The universe as we know it is governed by the laws of causal determinism — causes precede effects and not the other way around. If one knows all the forces acting on an atom, or an agglomeration of atoms, at any given instant, it should, in theory, be possible to not only predict how these entities would behave in the future, but also all their past states.

The laws of quantum physics tell us that everything in the universe is encoded with information about its constituent particles’ quantum states. And for causal determinism to remain inviolable, this information should never entirely disappear.

Black holes, however, muck things up a bit.

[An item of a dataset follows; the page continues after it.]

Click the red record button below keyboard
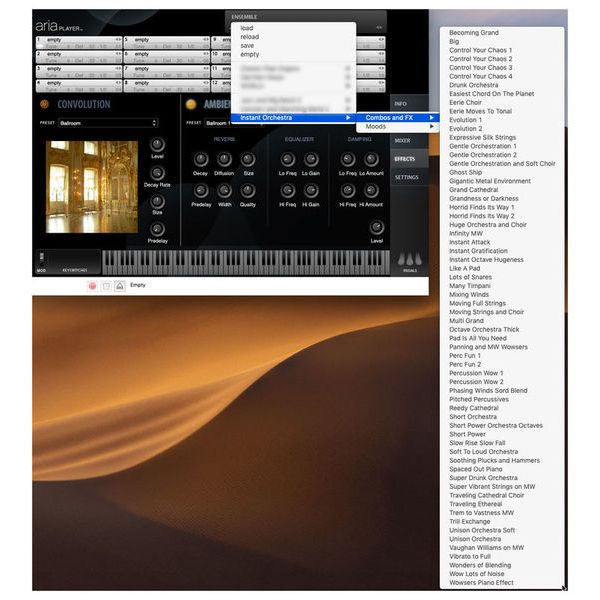pyautogui.click(x=92, y=285)
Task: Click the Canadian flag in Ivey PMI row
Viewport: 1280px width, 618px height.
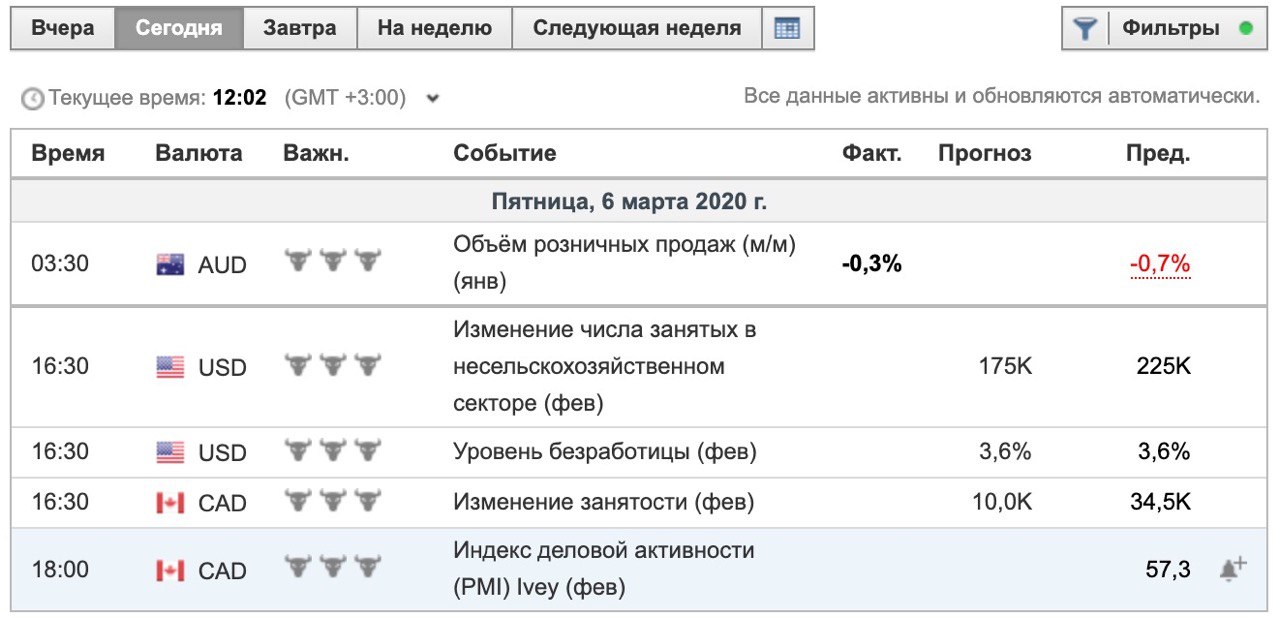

These objects — sometimes described as the “vacuum cleaners” of the universe — are bodies that warp space-time to such an extent that nothing, not even light, can escape once it passes the “event horizon,” or the edge of the black hole. Sometimes, they “evaporate” — an event that leads to the complete and utter loss of “information,” or all the physical attributes, of what they’ve gobbled up.

This puzzle, also known as the information paradox, has long stumped scientists, suggesting that there is something amiss with our understanding of reality and how the universe works.

Now, five months after the British cosmologist Stephen Hawking put up a paper offering a solution to the paradox, the study has been published in the peer-reviewed journal Physical Review Letters. In the paper, titled “Soft Hair on Black Holes,” Hawking and his colleagues Andrew Strominger of Harvard University and Malcolm Perry of Cambridge University in the U.K., argue against previous assertions that black holes have no “hair,” which, in this case, refers to low-energy quantum excitations that preserve information about everything that has been swallowed.

Hawking and his co-authors state that charged particles crossing the event horizon could leave traces of themselves in space-time in the form of “soft photons” and “soft gravitons,” which have no energy. These bizarre particles change the vacuum of space-time and allow it to preserve information about the original particles.

This information is then released in the form of "Hawking radiation" — which was initially thought to be a random jumble containing no useful information about what fell into the black hole — when the black holes evaporate.

Although the new study does not entirely resolve the black hole information paradox, it is definitely a promising step toward the solution.

“One can start with a simpler question — what is wrong in Hawking’s original argument that information must be lost? The paper by Hawking, Perry, and Strominger provides a possible answer,” Gary Horowitz, a physicist at the University of California, Santa Barbara, wrote in a commentary. “The researchers demonstrate that when a charged particle falls into the black hole, it excites some of this soft hair. The exact conservation of the new charges implies that when a black hole evaporates, the information about the hair on the horizon must come out in the Hawking radiation.”